(Collected data entries)
################
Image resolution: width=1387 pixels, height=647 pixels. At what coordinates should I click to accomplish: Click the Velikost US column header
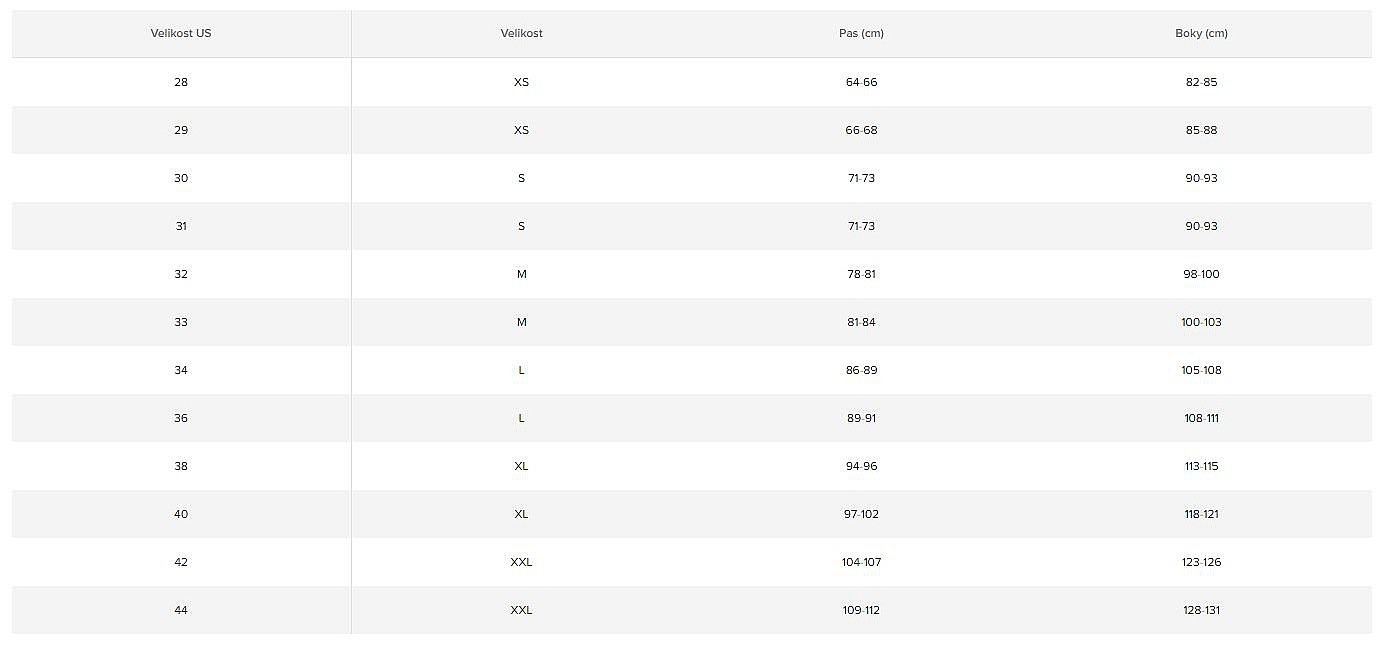(x=181, y=33)
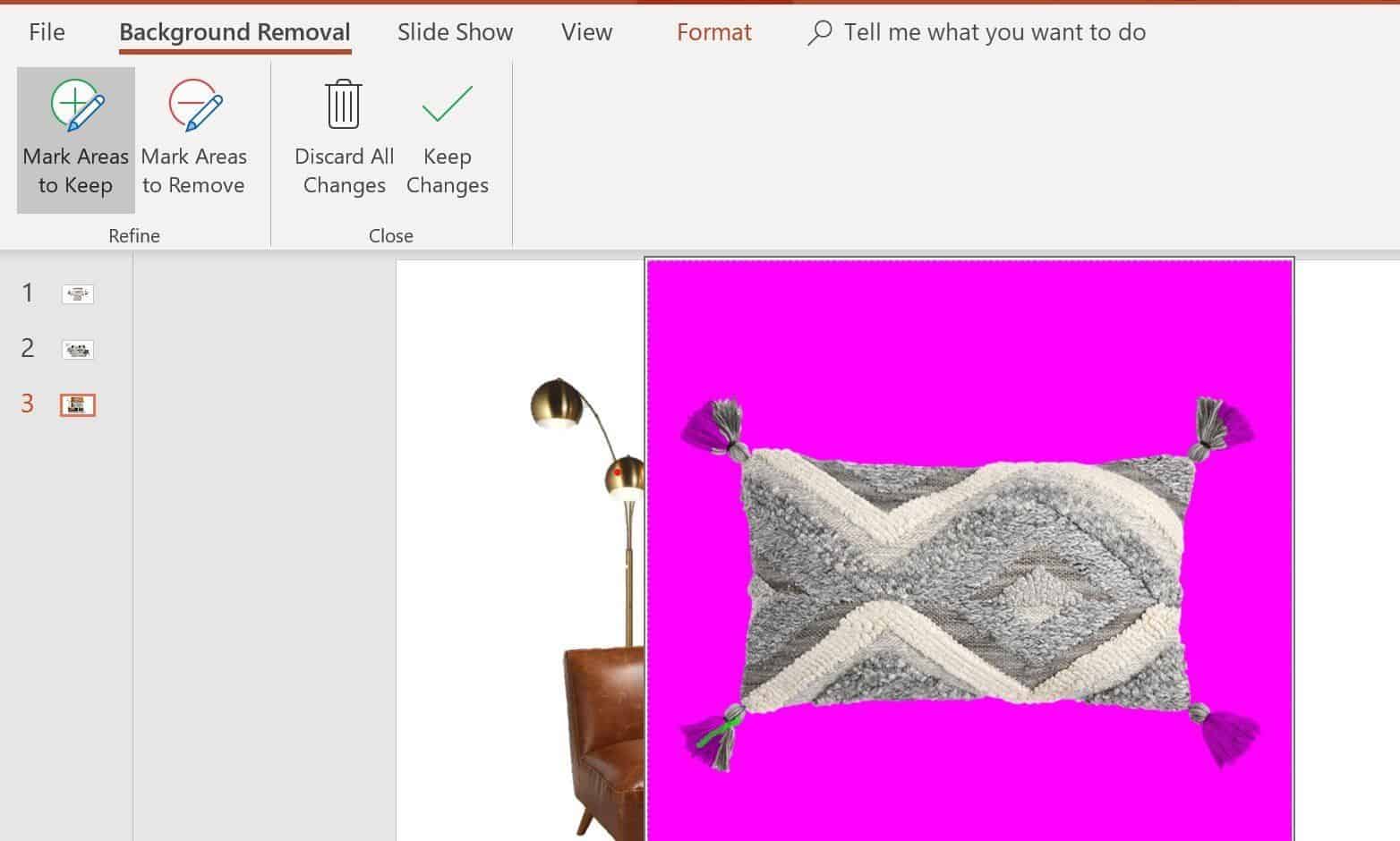The height and width of the screenshot is (841, 1400).
Task: Click the slide icon next to slide 3
Action: click(77, 404)
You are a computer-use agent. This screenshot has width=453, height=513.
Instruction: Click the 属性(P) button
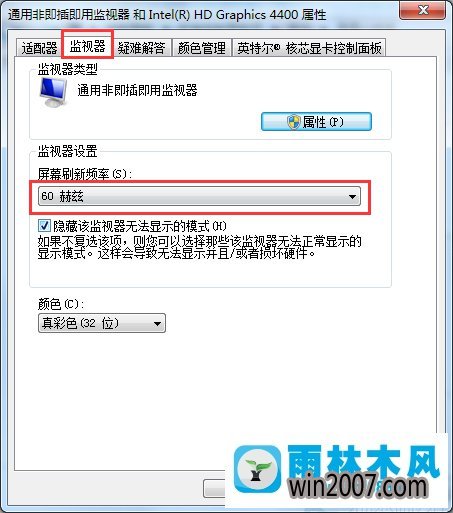tap(316, 122)
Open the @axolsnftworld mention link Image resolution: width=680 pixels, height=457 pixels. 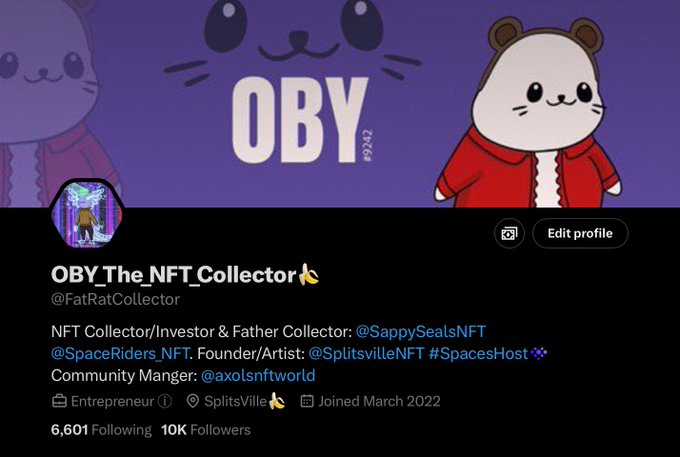pos(258,375)
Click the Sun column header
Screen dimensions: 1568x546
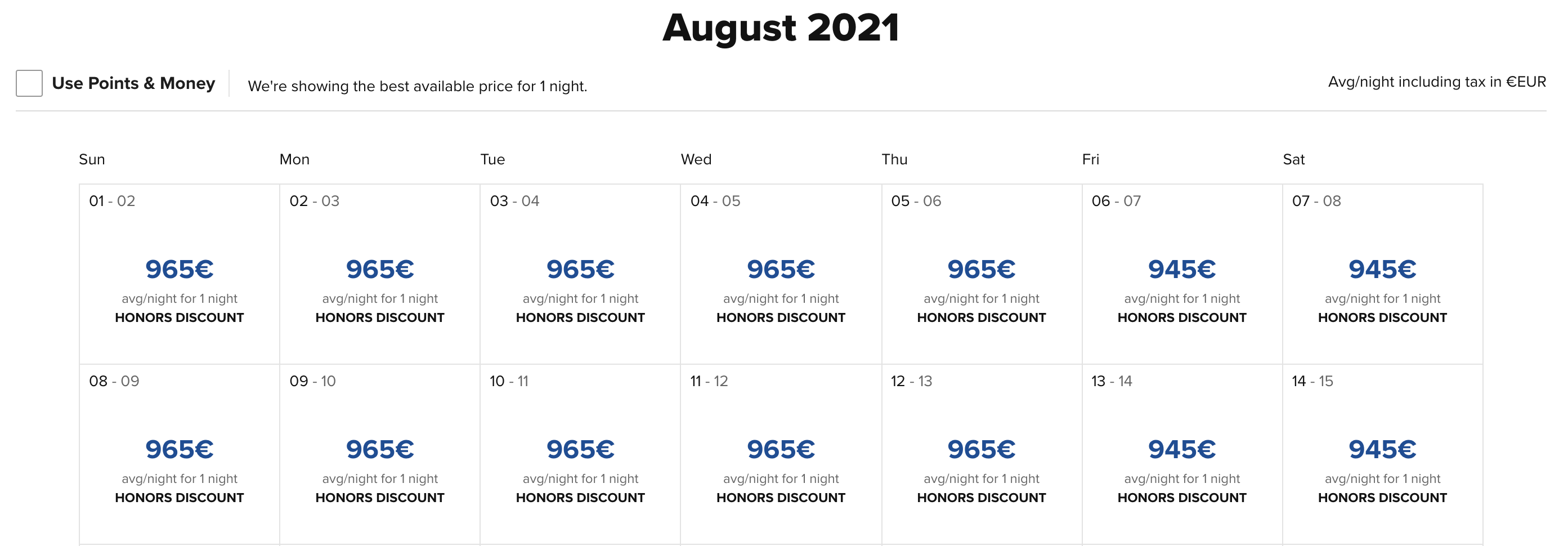pyautogui.click(x=92, y=159)
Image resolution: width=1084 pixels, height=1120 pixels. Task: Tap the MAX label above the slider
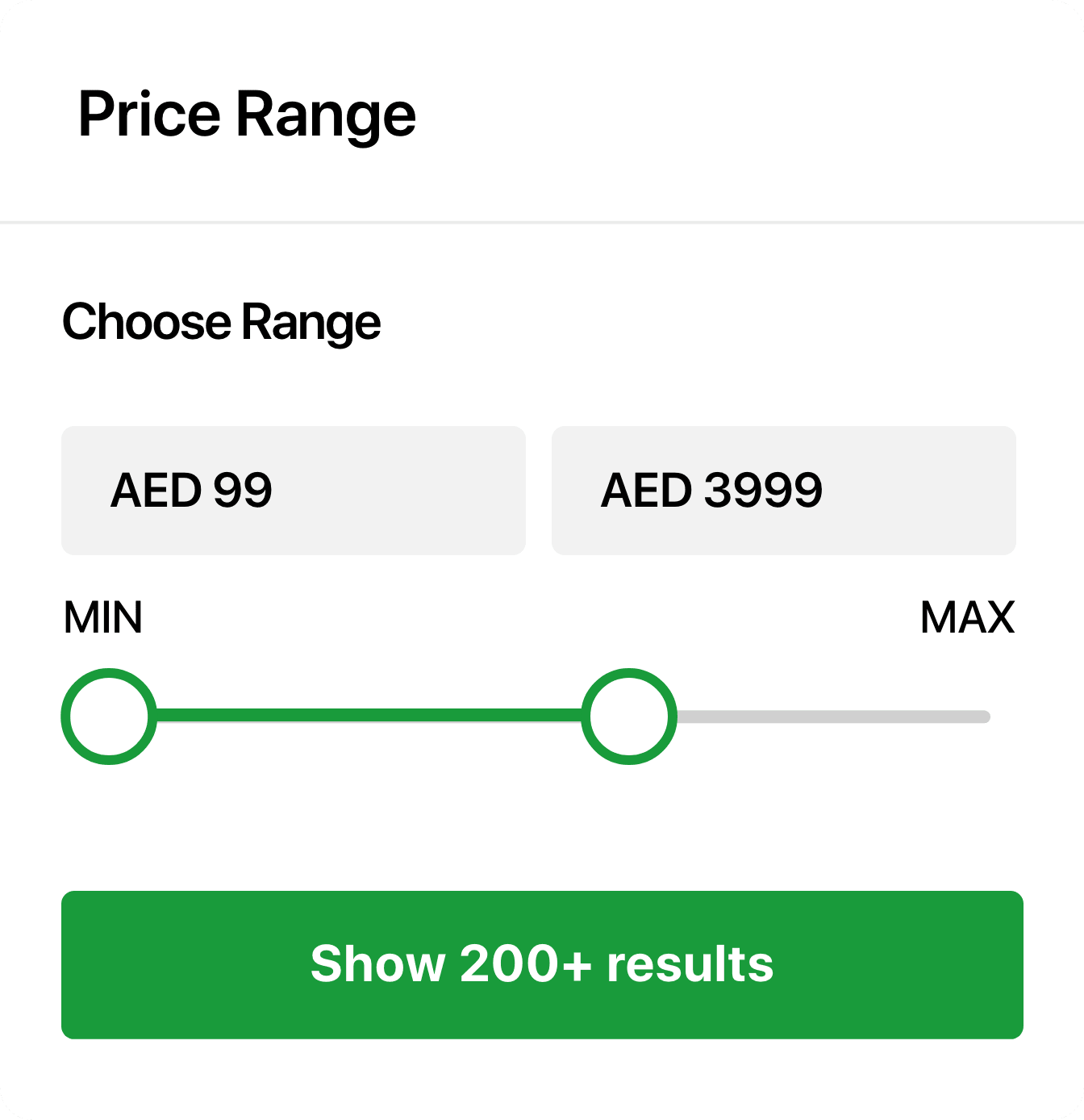tap(967, 618)
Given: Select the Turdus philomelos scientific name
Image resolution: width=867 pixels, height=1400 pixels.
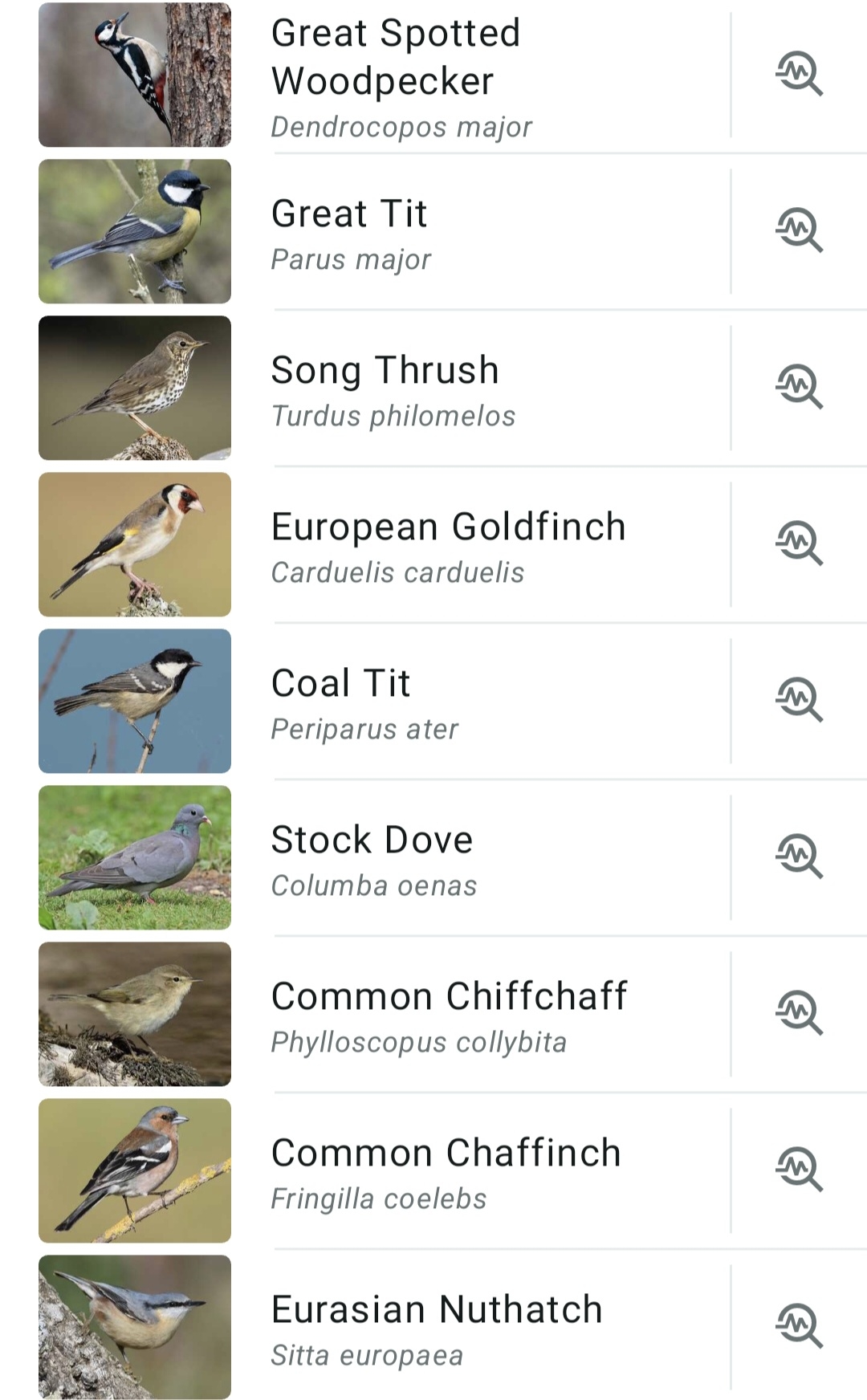Looking at the screenshot, I should point(393,416).
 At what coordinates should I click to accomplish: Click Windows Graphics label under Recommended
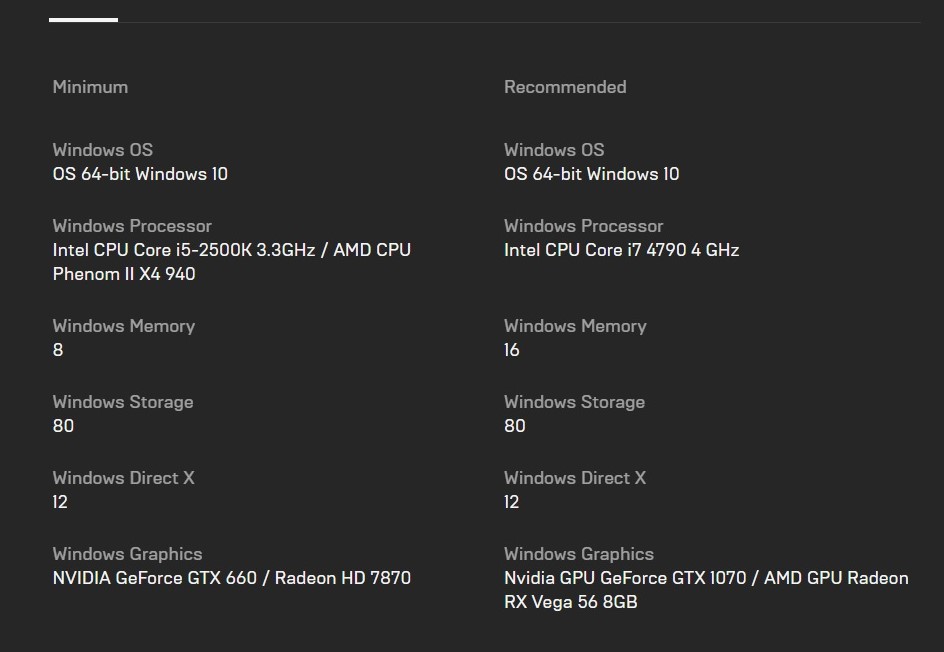click(579, 554)
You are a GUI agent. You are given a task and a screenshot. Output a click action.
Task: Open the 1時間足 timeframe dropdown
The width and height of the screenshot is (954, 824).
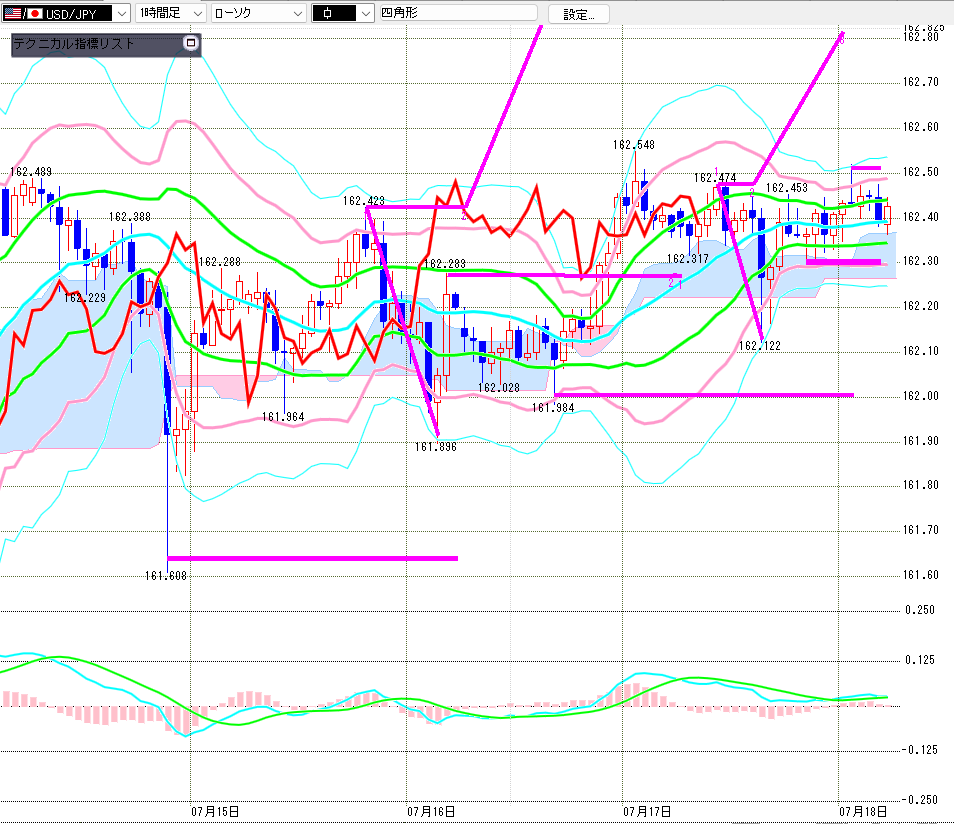point(170,13)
################
ASSIGNMENT:
Determine how many lines of the records above hold the word "agent" and give the number with nothing added.

TASK RESPONSE:
2